Complete the code to import the EarlyStopping callback from TensorFlow.
from tensorflow.keras.callbacks import [1]
The EarlyStopping callback is imported from tensorflow.keras.callbacks to stop training when a monitored metric stops improving.
Complete the code to create an EarlyStopping callback that monitors validation loss.
early_stop = EarlyStopping(monitor='[1]', patience=3)
We monitor val_loss to stop training when validation loss stops improving, which helps prevent overfitting.
Fix the error in the code to correctly use EarlyStopping in model.fit.
model.fit(X_train, y_train, epochs=50, callbacks=[[1]])
The callback instance early_stop should be passed without parentheses in the list to callbacks. Using early_stop() calls the instance as a function, which is incorrect.
Fill both blanks to create EarlyStopping that stops if validation accuracy does not improve for 5 epochs and restores best weights.
early_stop = EarlyStopping(monitor='[1]', patience=[2], restore_best_weights=True)
We monitor val_accuracy to stop training if validation accuracy does not improve.
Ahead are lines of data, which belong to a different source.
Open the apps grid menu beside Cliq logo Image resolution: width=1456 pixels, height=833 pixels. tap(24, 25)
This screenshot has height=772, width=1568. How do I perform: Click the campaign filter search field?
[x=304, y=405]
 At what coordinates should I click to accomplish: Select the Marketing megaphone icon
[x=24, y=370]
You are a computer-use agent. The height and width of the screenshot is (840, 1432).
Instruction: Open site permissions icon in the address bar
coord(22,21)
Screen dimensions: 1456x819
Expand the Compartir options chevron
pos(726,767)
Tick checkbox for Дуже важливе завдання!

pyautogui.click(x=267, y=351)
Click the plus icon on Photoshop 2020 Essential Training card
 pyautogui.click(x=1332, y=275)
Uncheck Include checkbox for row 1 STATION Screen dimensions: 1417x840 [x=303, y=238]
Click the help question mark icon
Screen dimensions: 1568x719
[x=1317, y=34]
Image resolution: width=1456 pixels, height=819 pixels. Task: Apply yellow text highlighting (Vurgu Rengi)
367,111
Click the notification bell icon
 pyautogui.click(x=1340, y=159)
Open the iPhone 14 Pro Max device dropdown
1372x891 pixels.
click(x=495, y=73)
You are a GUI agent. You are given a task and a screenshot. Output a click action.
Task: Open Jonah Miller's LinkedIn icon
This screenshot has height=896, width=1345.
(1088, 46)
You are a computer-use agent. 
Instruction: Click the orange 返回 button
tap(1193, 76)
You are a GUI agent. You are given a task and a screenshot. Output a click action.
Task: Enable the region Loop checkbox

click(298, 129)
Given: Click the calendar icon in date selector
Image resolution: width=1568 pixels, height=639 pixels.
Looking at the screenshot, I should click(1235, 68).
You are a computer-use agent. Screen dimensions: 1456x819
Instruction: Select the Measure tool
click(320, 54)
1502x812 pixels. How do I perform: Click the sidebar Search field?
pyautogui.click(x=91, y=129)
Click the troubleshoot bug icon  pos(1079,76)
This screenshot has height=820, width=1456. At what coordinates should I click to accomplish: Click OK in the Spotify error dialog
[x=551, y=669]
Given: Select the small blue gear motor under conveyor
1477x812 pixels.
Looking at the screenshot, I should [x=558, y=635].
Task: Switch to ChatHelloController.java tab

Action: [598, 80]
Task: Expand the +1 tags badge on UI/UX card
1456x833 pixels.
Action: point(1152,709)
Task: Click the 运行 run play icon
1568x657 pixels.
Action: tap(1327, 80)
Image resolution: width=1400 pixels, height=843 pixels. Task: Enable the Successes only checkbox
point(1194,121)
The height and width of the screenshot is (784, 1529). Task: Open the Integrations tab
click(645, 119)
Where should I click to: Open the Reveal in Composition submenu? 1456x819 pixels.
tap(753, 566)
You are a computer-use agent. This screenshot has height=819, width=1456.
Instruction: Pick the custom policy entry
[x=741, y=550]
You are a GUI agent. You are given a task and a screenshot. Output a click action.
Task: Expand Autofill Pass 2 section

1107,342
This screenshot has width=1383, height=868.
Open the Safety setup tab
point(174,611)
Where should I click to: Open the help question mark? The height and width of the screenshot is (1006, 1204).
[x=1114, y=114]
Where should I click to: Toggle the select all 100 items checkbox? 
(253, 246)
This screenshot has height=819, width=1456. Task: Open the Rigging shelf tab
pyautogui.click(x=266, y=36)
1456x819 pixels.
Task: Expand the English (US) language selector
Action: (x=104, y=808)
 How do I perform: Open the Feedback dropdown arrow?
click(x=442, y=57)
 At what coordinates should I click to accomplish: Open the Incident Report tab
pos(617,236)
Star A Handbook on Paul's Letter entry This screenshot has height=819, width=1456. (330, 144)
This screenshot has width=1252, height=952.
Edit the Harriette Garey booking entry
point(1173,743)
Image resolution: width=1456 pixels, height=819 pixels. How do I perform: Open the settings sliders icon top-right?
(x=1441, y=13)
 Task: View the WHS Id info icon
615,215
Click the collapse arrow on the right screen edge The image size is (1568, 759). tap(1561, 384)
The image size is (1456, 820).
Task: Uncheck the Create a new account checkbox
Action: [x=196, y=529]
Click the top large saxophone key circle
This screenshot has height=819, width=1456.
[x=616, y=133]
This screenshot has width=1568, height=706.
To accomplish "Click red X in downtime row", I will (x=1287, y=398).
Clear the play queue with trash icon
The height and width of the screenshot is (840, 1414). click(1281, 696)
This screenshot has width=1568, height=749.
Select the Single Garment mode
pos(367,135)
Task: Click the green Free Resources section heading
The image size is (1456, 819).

Setting patience=5 waits 5 epochs before stopping. restore_best_weights=True loads the best model weights after stopping.
Fill all three blanks to create EarlyStopping monitoring validation loss with patience 4 and verbose output.
early_stop = EarlyStopping(monitor='[1]', patience=[2], verbose=[3])
The monitor is set to val_loss to watch validation loss. patience=4 waits 4 epochs before stopping. verbose=1 enables printing messages when early stopping occurs.